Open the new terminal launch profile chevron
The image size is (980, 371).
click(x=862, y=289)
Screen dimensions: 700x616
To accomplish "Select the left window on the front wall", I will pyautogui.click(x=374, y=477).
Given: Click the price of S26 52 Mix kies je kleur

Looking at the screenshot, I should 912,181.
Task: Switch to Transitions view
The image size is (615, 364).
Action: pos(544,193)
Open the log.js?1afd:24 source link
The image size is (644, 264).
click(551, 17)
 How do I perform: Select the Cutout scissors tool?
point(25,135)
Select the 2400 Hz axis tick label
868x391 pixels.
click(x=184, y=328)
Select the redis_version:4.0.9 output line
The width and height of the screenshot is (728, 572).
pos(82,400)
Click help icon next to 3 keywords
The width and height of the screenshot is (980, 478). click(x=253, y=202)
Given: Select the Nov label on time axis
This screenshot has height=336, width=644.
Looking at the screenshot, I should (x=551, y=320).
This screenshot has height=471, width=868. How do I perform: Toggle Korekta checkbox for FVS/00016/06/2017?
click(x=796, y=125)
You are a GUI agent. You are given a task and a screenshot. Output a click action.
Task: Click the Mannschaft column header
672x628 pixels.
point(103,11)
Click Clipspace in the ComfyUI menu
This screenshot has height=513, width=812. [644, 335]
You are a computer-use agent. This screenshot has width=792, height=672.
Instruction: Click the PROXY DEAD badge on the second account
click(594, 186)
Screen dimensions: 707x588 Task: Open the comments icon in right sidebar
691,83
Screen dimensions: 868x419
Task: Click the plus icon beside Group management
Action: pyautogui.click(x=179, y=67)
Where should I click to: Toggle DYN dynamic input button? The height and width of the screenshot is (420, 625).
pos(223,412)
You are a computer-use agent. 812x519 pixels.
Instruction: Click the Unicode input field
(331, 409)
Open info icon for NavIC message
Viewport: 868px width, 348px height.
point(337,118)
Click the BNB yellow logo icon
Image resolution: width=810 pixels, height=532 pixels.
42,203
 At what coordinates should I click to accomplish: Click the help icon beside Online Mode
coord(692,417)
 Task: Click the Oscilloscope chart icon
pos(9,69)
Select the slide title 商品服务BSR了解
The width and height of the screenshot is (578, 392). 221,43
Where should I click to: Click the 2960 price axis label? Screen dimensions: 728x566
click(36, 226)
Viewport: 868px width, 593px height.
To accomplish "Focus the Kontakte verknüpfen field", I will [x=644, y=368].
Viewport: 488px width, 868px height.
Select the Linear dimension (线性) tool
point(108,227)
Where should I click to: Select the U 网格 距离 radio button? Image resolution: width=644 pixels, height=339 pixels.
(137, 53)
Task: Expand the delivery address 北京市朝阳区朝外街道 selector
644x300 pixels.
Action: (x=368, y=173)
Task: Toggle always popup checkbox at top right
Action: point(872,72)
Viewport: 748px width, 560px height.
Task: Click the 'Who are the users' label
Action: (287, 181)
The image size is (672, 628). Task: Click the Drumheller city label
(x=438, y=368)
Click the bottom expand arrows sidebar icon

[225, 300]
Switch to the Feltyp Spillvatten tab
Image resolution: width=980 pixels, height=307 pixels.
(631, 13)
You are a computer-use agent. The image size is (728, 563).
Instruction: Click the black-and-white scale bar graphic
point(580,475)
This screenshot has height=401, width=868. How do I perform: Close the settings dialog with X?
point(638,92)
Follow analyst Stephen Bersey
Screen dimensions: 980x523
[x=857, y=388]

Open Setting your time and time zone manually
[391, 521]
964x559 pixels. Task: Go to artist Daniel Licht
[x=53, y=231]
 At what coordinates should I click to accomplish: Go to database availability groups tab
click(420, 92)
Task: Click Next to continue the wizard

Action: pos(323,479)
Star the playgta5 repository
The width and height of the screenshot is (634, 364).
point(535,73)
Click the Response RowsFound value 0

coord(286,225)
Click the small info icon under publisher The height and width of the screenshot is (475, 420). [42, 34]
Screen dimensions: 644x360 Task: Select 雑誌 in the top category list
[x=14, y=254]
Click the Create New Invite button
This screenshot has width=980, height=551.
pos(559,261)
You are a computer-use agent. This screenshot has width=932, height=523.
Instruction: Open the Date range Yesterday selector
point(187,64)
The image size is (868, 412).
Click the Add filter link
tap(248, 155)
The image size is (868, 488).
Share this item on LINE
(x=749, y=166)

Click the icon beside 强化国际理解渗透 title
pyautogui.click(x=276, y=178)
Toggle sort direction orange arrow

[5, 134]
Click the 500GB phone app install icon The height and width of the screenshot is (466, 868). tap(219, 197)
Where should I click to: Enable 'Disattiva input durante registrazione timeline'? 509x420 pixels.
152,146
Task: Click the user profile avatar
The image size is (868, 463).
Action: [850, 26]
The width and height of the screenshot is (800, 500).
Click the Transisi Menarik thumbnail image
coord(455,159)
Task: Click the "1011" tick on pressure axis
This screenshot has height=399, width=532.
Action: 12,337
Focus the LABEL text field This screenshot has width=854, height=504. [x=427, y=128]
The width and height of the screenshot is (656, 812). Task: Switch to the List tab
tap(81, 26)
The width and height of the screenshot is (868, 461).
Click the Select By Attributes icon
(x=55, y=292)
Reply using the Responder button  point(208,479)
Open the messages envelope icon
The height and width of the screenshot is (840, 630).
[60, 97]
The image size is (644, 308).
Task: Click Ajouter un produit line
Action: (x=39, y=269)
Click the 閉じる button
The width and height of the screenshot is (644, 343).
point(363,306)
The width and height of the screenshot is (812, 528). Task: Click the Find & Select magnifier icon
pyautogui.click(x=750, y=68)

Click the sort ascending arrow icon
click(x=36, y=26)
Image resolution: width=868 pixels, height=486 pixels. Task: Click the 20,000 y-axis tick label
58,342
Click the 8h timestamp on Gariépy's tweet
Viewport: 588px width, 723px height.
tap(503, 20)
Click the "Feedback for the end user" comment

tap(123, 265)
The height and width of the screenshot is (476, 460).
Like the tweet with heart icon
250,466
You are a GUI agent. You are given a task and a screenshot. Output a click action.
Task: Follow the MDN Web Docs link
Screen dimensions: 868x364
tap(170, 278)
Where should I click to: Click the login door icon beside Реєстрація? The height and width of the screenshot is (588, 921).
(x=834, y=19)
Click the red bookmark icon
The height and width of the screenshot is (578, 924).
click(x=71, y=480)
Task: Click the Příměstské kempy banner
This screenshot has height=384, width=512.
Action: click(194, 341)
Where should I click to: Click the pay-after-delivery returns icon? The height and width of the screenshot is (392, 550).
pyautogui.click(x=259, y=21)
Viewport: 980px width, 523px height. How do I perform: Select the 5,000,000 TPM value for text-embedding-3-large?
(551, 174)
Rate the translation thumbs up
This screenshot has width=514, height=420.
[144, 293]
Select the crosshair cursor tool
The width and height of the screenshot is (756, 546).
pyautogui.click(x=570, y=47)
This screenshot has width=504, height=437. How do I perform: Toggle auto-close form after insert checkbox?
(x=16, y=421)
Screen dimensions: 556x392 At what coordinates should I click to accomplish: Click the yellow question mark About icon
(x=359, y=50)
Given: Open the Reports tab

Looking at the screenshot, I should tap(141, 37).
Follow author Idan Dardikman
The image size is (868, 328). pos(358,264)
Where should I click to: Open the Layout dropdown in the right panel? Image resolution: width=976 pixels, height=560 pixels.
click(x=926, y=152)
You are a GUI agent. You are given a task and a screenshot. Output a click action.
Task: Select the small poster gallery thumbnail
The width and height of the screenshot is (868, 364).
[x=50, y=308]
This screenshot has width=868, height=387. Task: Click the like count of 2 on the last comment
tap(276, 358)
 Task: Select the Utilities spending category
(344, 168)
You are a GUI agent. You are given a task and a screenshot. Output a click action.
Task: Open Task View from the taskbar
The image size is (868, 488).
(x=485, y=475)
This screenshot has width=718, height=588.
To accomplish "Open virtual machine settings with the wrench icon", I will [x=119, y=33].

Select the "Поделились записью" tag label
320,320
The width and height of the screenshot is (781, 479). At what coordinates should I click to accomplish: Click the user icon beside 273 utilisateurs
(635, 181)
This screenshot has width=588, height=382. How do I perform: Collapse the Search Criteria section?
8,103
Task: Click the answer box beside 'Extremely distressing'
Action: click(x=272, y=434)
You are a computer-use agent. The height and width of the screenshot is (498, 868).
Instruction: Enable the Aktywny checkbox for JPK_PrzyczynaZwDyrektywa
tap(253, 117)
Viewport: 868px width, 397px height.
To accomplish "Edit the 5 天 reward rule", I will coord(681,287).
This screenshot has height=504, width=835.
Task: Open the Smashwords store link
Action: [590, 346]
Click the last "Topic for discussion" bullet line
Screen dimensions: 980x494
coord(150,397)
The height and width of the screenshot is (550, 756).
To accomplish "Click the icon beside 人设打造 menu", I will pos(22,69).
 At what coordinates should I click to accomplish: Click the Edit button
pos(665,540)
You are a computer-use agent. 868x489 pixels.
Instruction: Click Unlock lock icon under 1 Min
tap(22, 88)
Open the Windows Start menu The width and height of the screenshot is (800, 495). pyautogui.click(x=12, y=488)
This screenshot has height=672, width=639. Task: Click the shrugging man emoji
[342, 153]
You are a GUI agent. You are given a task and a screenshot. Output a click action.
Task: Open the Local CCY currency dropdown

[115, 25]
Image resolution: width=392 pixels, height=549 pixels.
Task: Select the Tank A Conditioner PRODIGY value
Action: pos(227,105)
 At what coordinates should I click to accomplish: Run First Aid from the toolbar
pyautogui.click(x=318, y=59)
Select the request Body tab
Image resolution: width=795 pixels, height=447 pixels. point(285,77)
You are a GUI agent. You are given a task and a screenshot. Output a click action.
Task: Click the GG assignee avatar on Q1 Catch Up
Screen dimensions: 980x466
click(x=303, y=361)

======

— INSTRUCTIONS TO FOLLOW —
State how many lines in the listing contain the word "computer", and write nothing besides that number.

— ANSWER FOR THIS EXERCISE —
6